• GOAL OF THE EXERCISE:
Repeat the records. Keep every word and mark exactly as it is.

--- DATA TO EXAMINE ---

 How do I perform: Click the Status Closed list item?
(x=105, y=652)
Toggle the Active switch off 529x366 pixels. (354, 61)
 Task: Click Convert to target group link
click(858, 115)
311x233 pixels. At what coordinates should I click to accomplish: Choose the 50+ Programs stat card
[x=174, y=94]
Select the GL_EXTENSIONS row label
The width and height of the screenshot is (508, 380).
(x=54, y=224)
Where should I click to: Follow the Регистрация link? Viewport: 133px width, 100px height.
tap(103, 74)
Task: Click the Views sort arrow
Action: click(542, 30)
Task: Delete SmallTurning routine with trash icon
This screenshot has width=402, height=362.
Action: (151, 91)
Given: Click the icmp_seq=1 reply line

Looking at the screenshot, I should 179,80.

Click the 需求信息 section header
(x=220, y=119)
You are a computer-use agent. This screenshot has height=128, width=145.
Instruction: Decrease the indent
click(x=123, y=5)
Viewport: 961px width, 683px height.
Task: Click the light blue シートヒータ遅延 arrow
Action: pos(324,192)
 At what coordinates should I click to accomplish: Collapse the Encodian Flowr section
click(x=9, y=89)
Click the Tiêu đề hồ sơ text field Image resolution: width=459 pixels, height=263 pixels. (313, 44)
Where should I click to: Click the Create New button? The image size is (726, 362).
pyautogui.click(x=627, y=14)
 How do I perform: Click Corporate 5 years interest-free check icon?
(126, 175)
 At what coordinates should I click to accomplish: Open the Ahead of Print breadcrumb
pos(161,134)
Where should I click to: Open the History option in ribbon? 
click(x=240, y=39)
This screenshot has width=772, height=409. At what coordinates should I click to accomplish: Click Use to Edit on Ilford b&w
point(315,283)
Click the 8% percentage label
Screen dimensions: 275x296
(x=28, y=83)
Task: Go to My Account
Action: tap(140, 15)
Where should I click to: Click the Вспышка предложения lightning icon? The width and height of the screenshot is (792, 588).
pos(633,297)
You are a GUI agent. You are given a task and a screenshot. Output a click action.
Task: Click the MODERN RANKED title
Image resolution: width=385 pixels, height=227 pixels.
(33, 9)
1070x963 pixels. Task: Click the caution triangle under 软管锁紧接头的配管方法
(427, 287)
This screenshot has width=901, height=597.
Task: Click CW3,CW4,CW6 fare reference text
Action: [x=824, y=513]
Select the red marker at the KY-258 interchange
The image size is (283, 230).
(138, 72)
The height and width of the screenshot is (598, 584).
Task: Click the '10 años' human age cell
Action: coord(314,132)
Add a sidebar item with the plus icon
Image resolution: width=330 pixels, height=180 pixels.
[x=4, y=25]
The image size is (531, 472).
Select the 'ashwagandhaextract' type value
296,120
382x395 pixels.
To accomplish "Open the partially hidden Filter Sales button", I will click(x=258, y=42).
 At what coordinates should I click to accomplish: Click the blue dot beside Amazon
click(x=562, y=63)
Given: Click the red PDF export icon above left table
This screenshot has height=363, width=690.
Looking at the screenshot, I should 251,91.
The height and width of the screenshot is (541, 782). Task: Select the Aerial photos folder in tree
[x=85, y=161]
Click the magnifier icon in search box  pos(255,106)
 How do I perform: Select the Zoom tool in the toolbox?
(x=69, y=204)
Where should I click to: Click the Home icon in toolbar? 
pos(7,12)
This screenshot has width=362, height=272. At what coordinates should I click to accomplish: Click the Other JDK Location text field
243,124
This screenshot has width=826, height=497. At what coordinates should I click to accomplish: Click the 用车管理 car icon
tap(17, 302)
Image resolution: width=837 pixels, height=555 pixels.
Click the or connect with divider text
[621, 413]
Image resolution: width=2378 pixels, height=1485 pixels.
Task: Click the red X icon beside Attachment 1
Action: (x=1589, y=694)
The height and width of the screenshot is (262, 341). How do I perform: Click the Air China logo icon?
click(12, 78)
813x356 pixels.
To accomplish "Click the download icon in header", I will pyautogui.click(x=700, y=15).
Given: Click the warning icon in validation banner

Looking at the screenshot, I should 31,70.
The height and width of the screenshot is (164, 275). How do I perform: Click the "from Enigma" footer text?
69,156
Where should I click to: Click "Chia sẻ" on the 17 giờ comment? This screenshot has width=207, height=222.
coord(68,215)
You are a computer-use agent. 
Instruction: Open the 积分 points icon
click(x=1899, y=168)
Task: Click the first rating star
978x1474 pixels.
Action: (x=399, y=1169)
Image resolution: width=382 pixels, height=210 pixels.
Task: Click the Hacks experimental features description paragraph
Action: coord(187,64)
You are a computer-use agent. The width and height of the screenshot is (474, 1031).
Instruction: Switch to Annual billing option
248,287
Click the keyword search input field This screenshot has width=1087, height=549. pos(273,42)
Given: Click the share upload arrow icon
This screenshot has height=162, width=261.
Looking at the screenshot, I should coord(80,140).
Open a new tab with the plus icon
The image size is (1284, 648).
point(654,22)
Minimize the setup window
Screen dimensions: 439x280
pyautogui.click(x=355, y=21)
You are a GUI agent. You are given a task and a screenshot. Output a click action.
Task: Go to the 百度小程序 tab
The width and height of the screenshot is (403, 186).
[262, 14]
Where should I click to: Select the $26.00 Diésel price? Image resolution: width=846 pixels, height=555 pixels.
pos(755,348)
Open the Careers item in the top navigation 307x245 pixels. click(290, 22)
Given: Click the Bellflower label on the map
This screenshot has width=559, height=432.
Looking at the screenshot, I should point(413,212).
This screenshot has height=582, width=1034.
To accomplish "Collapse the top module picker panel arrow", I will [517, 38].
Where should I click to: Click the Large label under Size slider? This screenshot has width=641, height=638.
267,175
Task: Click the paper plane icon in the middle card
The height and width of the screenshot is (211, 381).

---

• RESULT BELOW:
 How do I perform: Click the Status Closed list item?
(x=105, y=652)
Toggle the Active switch off 529x366 pixels. (354, 61)
 Task: Click Convert to target group link
click(858, 115)
311x233 pixels. At what coordinates should I click to accomplish: Choose the 50+ Programs stat card
[x=174, y=94]
Select the GL_EXTENSIONS row label
The width and height of the screenshot is (508, 380).
(x=54, y=224)
Where should I click to: Follow the Регистрация link? Viewport: 133px width, 100px height.
tap(103, 74)
Task: Click the Views sort arrow
Action: click(542, 30)
Task: Delete SmallTurning routine with trash icon
This screenshot has width=402, height=362.
Action: (151, 91)
Given: Click the icmp_seq=1 reply line

Looking at the screenshot, I should 179,80.

Click the 需求信息 section header
(x=220, y=119)
You are a computer-use agent. This screenshot has height=128, width=145.
Instruction: Decrease the indent
click(x=123, y=5)
Viewport: 961px width, 683px height.
Task: Click the light blue シートヒータ遅延 arrow
Action: pos(324,192)
 At what coordinates should I click to accomplish: Collapse the Encodian Flowr section
click(x=9, y=89)
Click the Tiêu đề hồ sơ text field Image resolution: width=459 pixels, height=263 pixels. (313, 44)
Where should I click to: Click the Create New button? The image size is (726, 362).
pyautogui.click(x=627, y=14)
 How do I perform: Click Corporate 5 years interest-free check icon?
(126, 175)
 At what coordinates should I click to accomplish: Open the Ahead of Print breadcrumb
pos(161,134)
Where should I click to: Open the History option in ribbon? 
click(x=240, y=39)
This screenshot has width=772, height=409. At what coordinates should I click to accomplish: Click Use to Edit on Ilford b&w
point(315,283)
Click the 8% percentage label
Screen dimensions: 275x296
(x=28, y=83)
Task: Go to My Account
Action: tap(140, 15)
Where should I click to: Click the Вспышка предложения lightning icon? The width and height of the screenshot is (792, 588).
pos(633,297)
You are a GUI agent. You are given a task and a screenshot. Output a click action.
Task: Click the MODERN RANKED title
Image resolution: width=385 pixels, height=227 pixels.
(33, 9)
1070x963 pixels. Task: Click the caution triangle under 软管锁紧接头的配管方法
(427, 287)
This screenshot has width=901, height=597.
Task: Click CW3,CW4,CW6 fare reference text
Action: [x=824, y=513]
Select the red marker at the KY-258 interchange
The image size is (283, 230).
(138, 72)
The height and width of the screenshot is (598, 584).
Task: Click the '10 años' human age cell
Action: coord(314,132)
Add a sidebar item with the plus icon
Image resolution: width=330 pixels, height=180 pixels.
[x=4, y=25]
The image size is (531, 472).
Select the 'ashwagandhaextract' type value
296,120
382x395 pixels.
To accomplish "Open the partially hidden Filter Sales button", I will click(x=258, y=42).
 At what coordinates should I click to accomplish: Click the blue dot beside Amazon
click(x=562, y=63)
Given: Click the red PDF export icon above left table
This screenshot has height=363, width=690.
Looking at the screenshot, I should 251,91.
The height and width of the screenshot is (541, 782). Task: Select the Aerial photos folder in tree
[x=85, y=161]
Click the magnifier icon in search box  pos(255,106)
 How do I perform: Select the Zoom tool in the toolbox?
(x=69, y=204)
Where should I click to: Click the Home icon in toolbar? 
pos(7,12)
This screenshot has width=362, height=272. At what coordinates should I click to accomplish: Click the Other JDK Location text field
243,124
This screenshot has width=826, height=497. At what coordinates should I click to accomplish: Click the 用车管理 car icon
tap(17, 302)
Image resolution: width=837 pixels, height=555 pixels.
Click the or connect with divider text
[621, 413]
Image resolution: width=2378 pixels, height=1485 pixels.
Task: Click the red X icon beside Attachment 1
Action: (x=1589, y=694)
The height and width of the screenshot is (262, 341). How do I perform: Click the Air China logo icon?
click(12, 78)
813x356 pixels.
To accomplish "Click the download icon in header", I will pyautogui.click(x=700, y=15).
Given: Click the warning icon in validation banner

Looking at the screenshot, I should 31,70.
The height and width of the screenshot is (164, 275). How do I perform: Click the "from Enigma" footer text?
69,156
Where should I click to: Click "Chia sẻ" on the 17 giờ comment? This screenshot has width=207, height=222.
coord(68,215)
You are a computer-use agent. 
Instruction: Open the 积分 points icon
click(x=1899, y=168)
Task: Click the first rating star
978x1474 pixels.
Action: (x=399, y=1169)
Image resolution: width=382 pixels, height=210 pixels.
Task: Click the Hacks experimental features description paragraph
Action: coord(187,64)
You are a computer-use agent. The width and height of the screenshot is (474, 1031).
Instruction: Switch to Annual billing option
248,287
Click the keyword search input field This screenshot has width=1087, height=549. pos(273,42)
Given: Click the share upload arrow icon
This screenshot has height=162, width=261.
Looking at the screenshot, I should coord(80,140).
Open a new tab with the plus icon
The image size is (1284, 648).
point(654,22)
Minimize the setup window
Screen dimensions: 439x280
pyautogui.click(x=355, y=21)
You are a GUI agent. You are given a task and a screenshot. Output a click action.
Task: Go to the 百度小程序 tab
The width and height of the screenshot is (403, 186).
[262, 14]
Where should I click to: Select the $26.00 Diésel price? Image resolution: width=846 pixels, height=555 pixels.
pos(755,348)
Open the Careers item in the top navigation 307x245 pixels. click(290, 22)
Given: Click the Bellflower label on the map
This screenshot has width=559, height=432.
Looking at the screenshot, I should point(413,212).
This screenshot has height=582, width=1034.
To accomplish "Collapse the top module picker panel arrow", I will [517, 38].
Where should I click to: Click the Large label under Size slider? This screenshot has width=641, height=638.
267,175
Task: Click the paper plane icon in the middle card
The height and width of the screenshot is (211, 381).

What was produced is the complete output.